Connecticut Legislature Passes Bill to Keep Images of Homicide Victims Private

After days of negotiations and competing proposals, the Connecticut General Assembly early Tuesday morning overwhelmingly passed legislation that would keep private images of homicide victims and some other records. The brokered deal passed quickly once it was agreed upon. It was in direct response to the Newtown massacre that claimed the lives of 20 first graders and six women at Sandy Hook Elementary School. Parents of the slain children and other supporters lobbied lawmakers hard to keep from disclosure the pictures, images and videos of the scene.
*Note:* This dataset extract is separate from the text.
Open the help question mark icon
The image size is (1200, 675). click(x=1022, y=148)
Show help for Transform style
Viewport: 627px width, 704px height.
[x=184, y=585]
Originally designed to address only the Newtown crime scene, changes were made so it applied to all homicide crime scenes. Singling out Newtown would have caused problems going forward such as deciding which crime scenes were “worthy” of being kept private. 911 recording will still be in the public domain with some exceptions. The legislation also sets up a task force to study how to best balance privacy with the public’s right to know and freedom of information laws.

Gov. Dannel Malloy is expected to sign the bill.

Critics object to two aspects of the bill. First, the deal was brokered between legislative leaders and Chief State’s Attorney Kevin Kane in secret. It had no public hearing. It was only disclosed after the Hartford Courant obtained—ironically through a freedom of information request—an email from a Kane assistant.

Newspapers and other media outlets also question what they see as an erosion of freedom of information laws and the public’s right to know. It’s conceivable that not having crime scene photos and videos available to reporters would preclude them from investigating certain crimes and ultimately impede their ability to hold law enforcement accountable.

The last hours of every session ends in a frenzy as lawmakers try to get their priority legislation passed. Both the House and Senate must pass “implementers”—bills that actually put the new two-year budget into law. In that process it’s common for legislators to slip in “rats,”—measures or language that did not pass as stand alone bills but can have substantial impact.
At midnight in the state Senate, Majority Leader Martin Looney will move the adjourn “Sine Die” or “without another day.”